◆ **CONSIGNES**
A - Dans la discussion sur l'iMac G5, combien de condensateurs « gonflés » l'auteur du premier message a-t-il trouvés en ouvrant son ordinateur ?
B - Reformulez sous forme de liste le paragraphe de la discussion sur l'iMac G5 qui commence par « J'ai eu le problème des condos dimanche dernier », en conservant ses faits principaux.

◆ **BLOC DE TEXTE**
+===+
Je suis exactement dans le même cas. Après avoir chercher un peu partout sur les forums, j'ai compris  

J'ai un iMac G5 - 20' fabriqué à Shangaï en Octobre 2004 et voilà qu'en l'ouvrant, j'ai découvert 5 condensateurs "gonflés".   

Je suis très colère et attends demain qu'il fasse jour pour agir! (et je n'ai pas que ça à faire!)

Bon, ben si vous avez des pistes pour des solutions rapides !!!???


----------



## jaguymac (28 Novembre 2005)

ds11 a dit:
			
		

> Et ben non !
> 
> Je suis exactement dans le même cas. Après avoir chercher un peu partout sur les forums, j'ai compris
> 
> ...



J'ai eu le problème des condos dimanche dernier ( 1 qui fuyait et plusieurs de gonflés ) qui me provoquait des plantages et défauts d'affichage. J'ai téléphoné lundi à midi et vendredi un technicien est venu me changer la carte mère .Maintenant tout va bien.


----------



## ds11 (28 Novembre 2005)

jaguymac a dit:
			
		

> J'ai eu le problème des condos dimanche dernier ( 1 qui fuyait et plusieurs de gonflés ) qui me provoquait des plantages et défauts d'affichage. J'ai téléphoné lundi à midi et vendredi un technicien est venu me changer la carte mère .Maintenant tout va bien.




Telephoné à qui exactement ?
Sous garantie?


----------



## jaguymac (28 Novembre 2005)

ds11 a dit:
			
		

> Telephoné à qui exactement ?
> Sous garantie?



J'ai l'Applecare donc j'ai téléphoné au numéro de celle-ci.


----------
+===+
◆ **EXTRAIT DE DONNÉES**
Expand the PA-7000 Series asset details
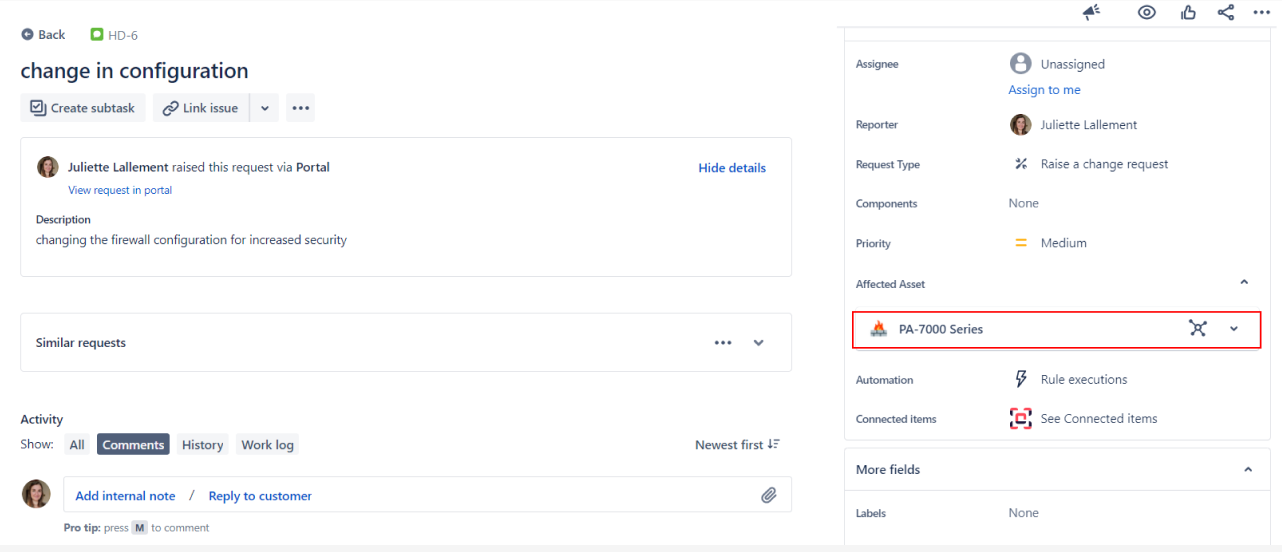Viewport: 1282px width, 552px height. pyautogui.click(x=1234, y=329)
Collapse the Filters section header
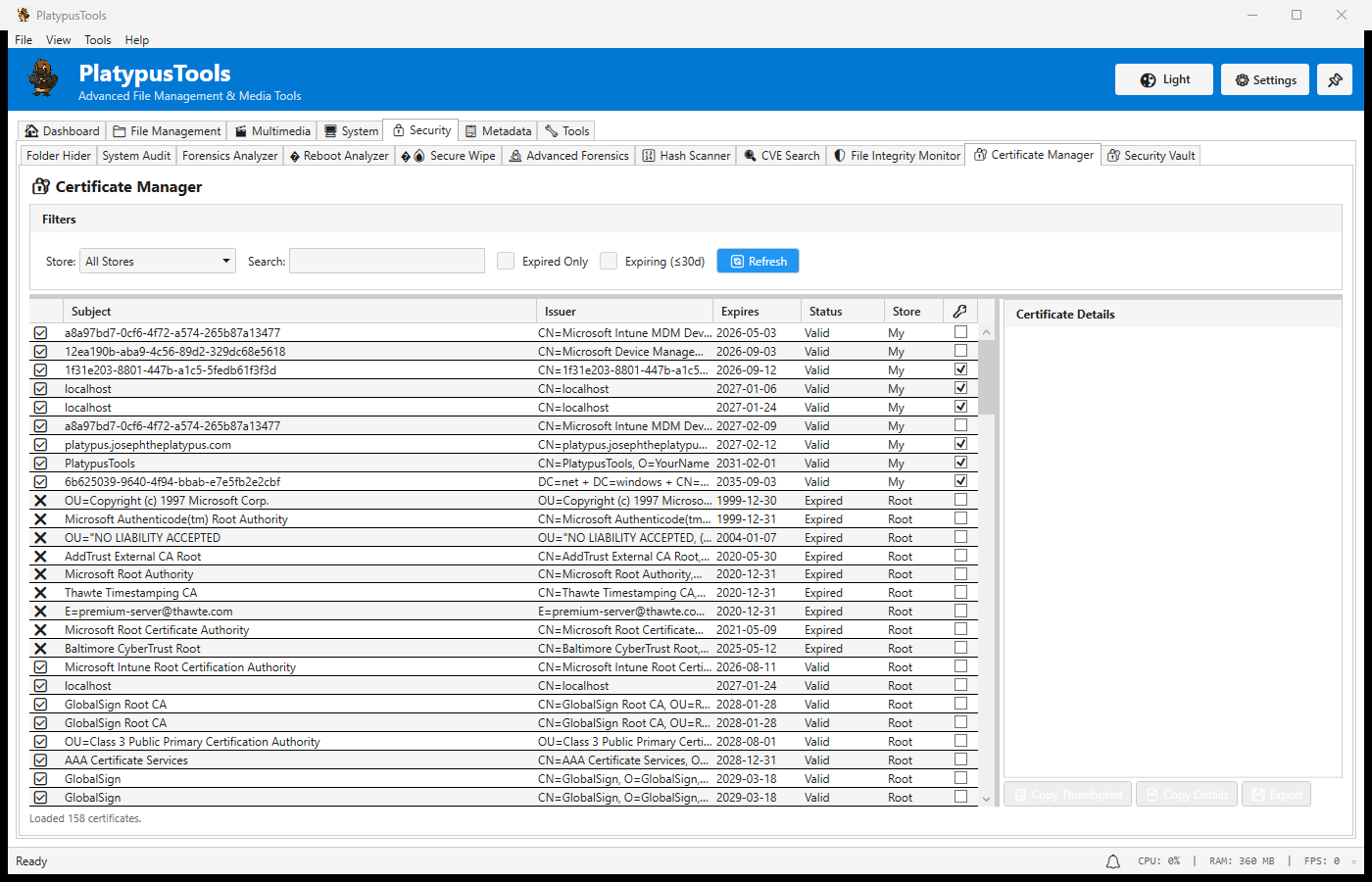1372x882 pixels. pos(59,219)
+===+
◆ **SOLUTIONS PROPOSÉES**
A - Cinq condensateurs.

B -
- Problème de condensateurs le dimanche précédent : un qui fuyait et plusieurs gonflés.
- Conséquences : plantages et défauts d'affichage.
- Appel téléphonique le lundi à midi.
- Le vendredi, un technicien est venu changer la carte mère.
- Depuis, tout va bien.